Photo non datée de Luka Magnotta extraite d\'une vidéo et diffusée par Interpol.
Photo non datée de Luka Magnotta extraite d'une vidéo et diffusée par Interpol. ( KHALED AL HARIRI / REUTERS)

Europe 1 a recueilli les témoignages de deux personnes qui affirment avoir fait le voyage à côté du "dépeceur de Montréal" dans l'avion qui l'a conduit à Paris le 26 mai.

"On a passé six heures de vol avec lui." Alors que Luka Magnotta, arrêté à Berlin lundi, doit être présenté mardi à un magistrat allemand, Europe 1 diffuse mardi 5 juin le témoignage de deux hommes qui affirment qu'ils étaient assis à côté du dépeceur de Montréal présumé dans un avion Air Transat reliant Montréal à Paris le 26 mai.
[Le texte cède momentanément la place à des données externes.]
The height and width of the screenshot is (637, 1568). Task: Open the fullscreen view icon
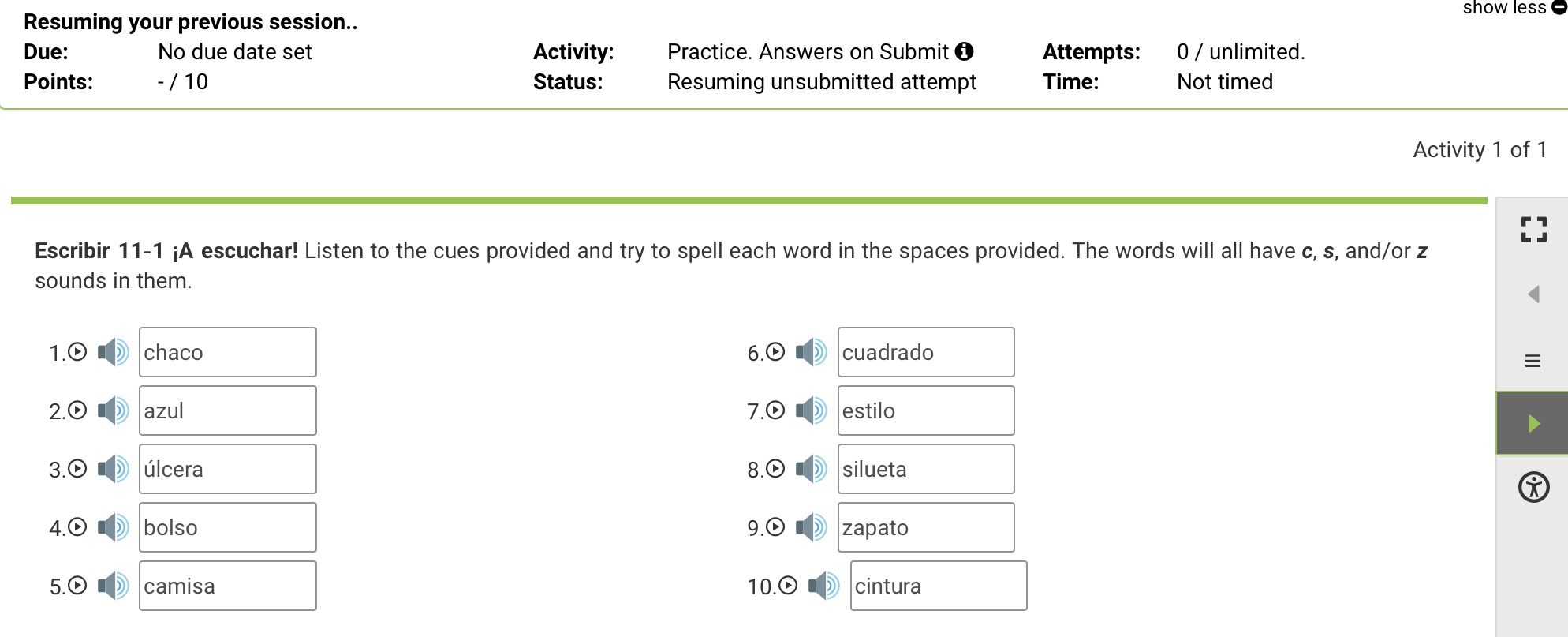point(1533,230)
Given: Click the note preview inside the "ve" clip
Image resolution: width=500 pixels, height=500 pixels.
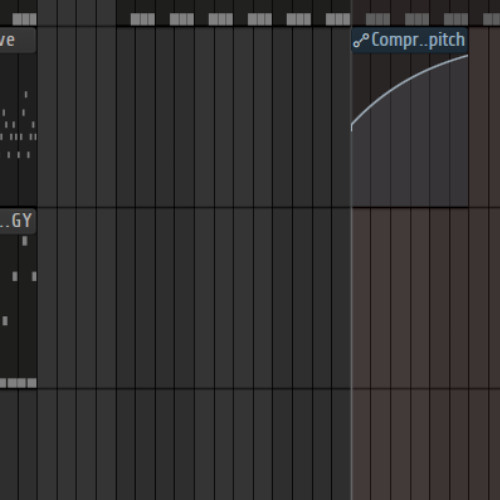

"Assez grand, mince, androgyne, cheveux mi-longs, un peu un look d'ado, un côté assez sale en fait, dans ses cheveux, et puis il ne sentait pas très très bon", a décrit l'un des deux hommes sous couvert de l'anonymat.

L'attitude de Luka Magnotta a attiré l'attention de ses voisins : "Il était assez agité durant le vol. A un moment, il se cachait clairement le visage durant le vol. A un moment, il a disparu, je me suis inquiété, on est un peu parano quand on est en vol et j'ai de suite pensé : 'Ouais, il a mis une bombe dans les toilettes'. L'hôtesse m'a rassuré, en me disant : 'Non, il est au fond, il ne va pas bien.' Et en me retournant, j'ai vu qu'il était en train de pleurer."

"Froid dans le dos"

Ce témoin explique qu'après avoir décrit le suspect à la police, des agents lui ont montré une photo confirmant ses dires. "Quand on voit ce qu'il a fait, ça fait froid dans le dos." Le deuxième homme dit avoir redouté "qu'il ait eu [son] nom, [son] adresse. (...) On se dit qu'on aurait pu être le prochain".

Par ailleurs, son voisin de siège a raconté par le menu le voyage sur son blog, cataloguant Luka Magnotta comme un "gay extraterrestre".

Luka Magnotta est accusé de meurtre prémédité et d'outrage à cadavre. Il aurait tué un étudiant chinois de 32 ans, dans la nuit du 24 au 25 mai, et l'aurait dépecé avant de partir pour la France le lendemain.